*Verilen görev 1:*
Mezhepler hakkındaki metne göre Vehhâbîlik, Arabistan'ın hangi bölgesinde ortaya çıkmıştır?
*Verilen görev 2:*
Mezhepler hakkındaki metinden "Bütün bozuk mezhepler" sözcüklerinden başlayıp "tercüme ettirip basmışlardır." sözcükleri de dahil olmak üzere aradaki bölümü değiştirmeden çıkarın.

━━━ Kaynaktan alıntı ━━━

Sünnî mezhepler ortadan kalkacak ve bütün Müslümanlar birleşecekmiş... Ne kadar boş bir hayaldir bu!.. Bilhassa bu devirde Ehl-i Sünnet mezhebi Müslümanların en sağlam kalesidir. Allah muhafaza etsin, bunlar da yıkıldığı takdirde her şey allak bullak olur, telâfisi imkânsız bir fikir perişanlığı ortalığı kaplar.
 
Mezhepleri kim yıkmak istiyor?
 
En kısa cevap şudur: "Bütün bozuk ve sapık mezheplerin taraftarları, Ehl-i Sünnet mezhebini yıkmak istiyorlar..."
 
Bu bozuk mezhepler hangileridir?
 
Başlıcalarını sayalım:

Vehhâbîlik, Mu'tezile mezhebi, Selefiyye cereyanı, Muhammed Abduh ve Cemâleddin Efgânî' nin müritleri, Suriyeli modern müçtehit(!) Nâsırüddin Elbanî taraftarları, Pakistanlı, Mısırlı modern İslâm mütefekkirlerinin peşlerinden gidenler ve saire...

Zamanımızdaki bütün bozuk fikir cereyanlarında az ve çok Vehhâbîlik kokusunu, rengini sezmek kabildir. Bundan iki buçuk asır önce Arabistan' ın Necid bölgesinde zuhur eden yalancı müçtehit Muhammed İbn-i Abdülvehhâb'ın kurduğu bu bozuk mezhebin korkunç yıkıcı tesirleri olmuştur ve olmaktadır. Bu zatın bilhassa itikat sahasında çok hatalı görüşleri vardır. Ehl-i Sünnet âlimleri (ki onların içinde Muhammed İbn-i Abdülvehhâb'ın kardeşi Süleyman da vardır) bu bozuk ve tehlikeli mezhep hakkında yüzlerce reddiye kaleme almışlardır.
 
Bütün bozuk mezhepler tek noktada birleşirler:
Ehl-i Sünnet mezhebini yıkmakta...
Neden?.. Çünkü Ehl-i Sünnet yıkılmazsa, kendilerinin bozuk ve sapık fikir ve inançları revaç bulamaz da ondan...
Maalesef memleketimizde de son on seneden beri mezhepsizlik cereyanın tahripkâr faaliyetine şahit olmaktayız. Bu zararlı faaliyetlerin kaynaklarını sıralamaya çalışalım:

1- Suudî Arabistan'dan para ve madde yardımı gören bazı kitapçılar Vehhâbîlerin eserlerinin tercüme ettirip basmışlardır.
2- Biraz Arapça ve yanm yamalak din tahsili yapan birtakım megalo-manyak kişiler meşhur olmak, Müslümanların başına önder kesilmek için mezhepleri inkâra ve müçtehitliklerini ilâna yeltenmişlerdir.
3-Para kazanmak hırsıyla cayır cayır yanan, kültürsüz ve cahil birtakım kitapçılar, daha doğrusu din simsarları Vehhâbîlerin ve bozuk fikirli mezhepsizlerin kitaplarını yalan yanlış tercüme ettirip ortaya sürmüşlerdir.

━━━ Verilen bilgiler ━━━

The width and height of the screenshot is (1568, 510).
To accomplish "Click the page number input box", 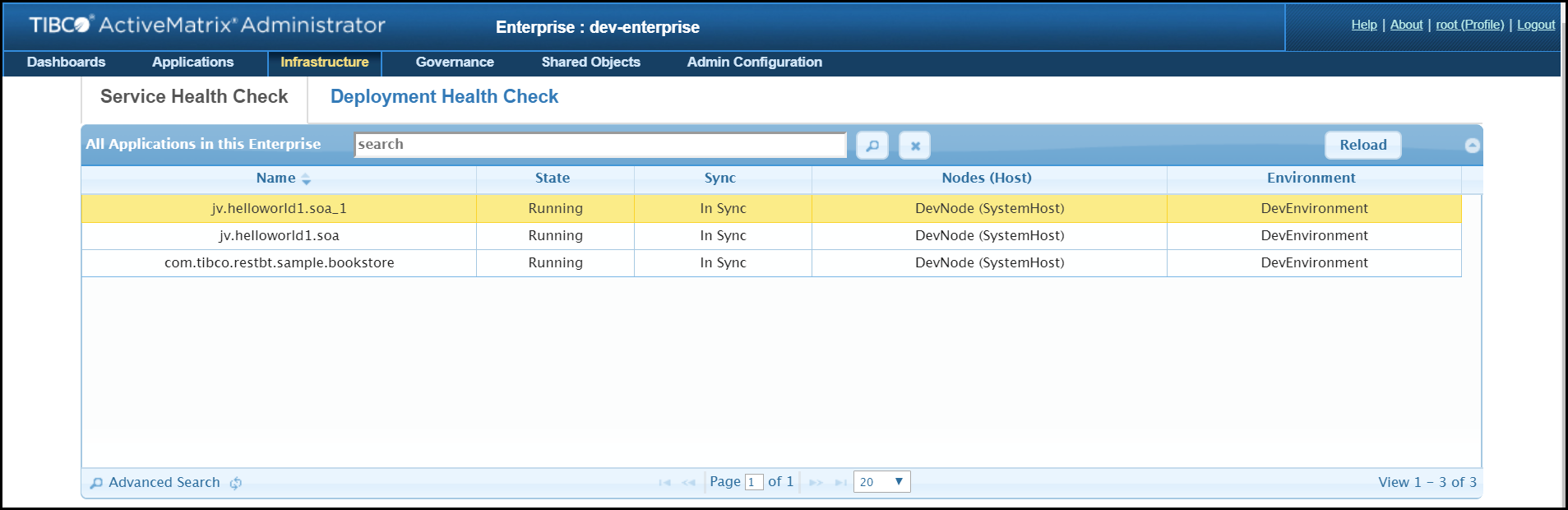I will pos(753,483).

━━━

*Doğru sonuç 1:*
Necid bölgesinde.

*Doğru sonuç 2:*
Bütün bozuk mezhepler tek noktada birleşirler:
Ehl-i Sünnet mezhebini yıkmakta...
Neden?.. Çünkü Ehl-i Sünnet yıkılmazsa, kendilerinin bozuk ve sapık fikir ve inançları revaç bulamaz da ondan...
Maalesef memleketimizde de son on seneden beri mezhepsizlik cereyanın tahripkâr faaliyetine şahit olmaktayız. Bu zararlı faaliyetlerin kaynaklarını sıralamaya çalışalım:

1- Suudî Arabistan'dan para ve madde yardımı gören bazı kitapçılar Vehhâbîlerin eserlerinin tercüme ettirip basmışlardır.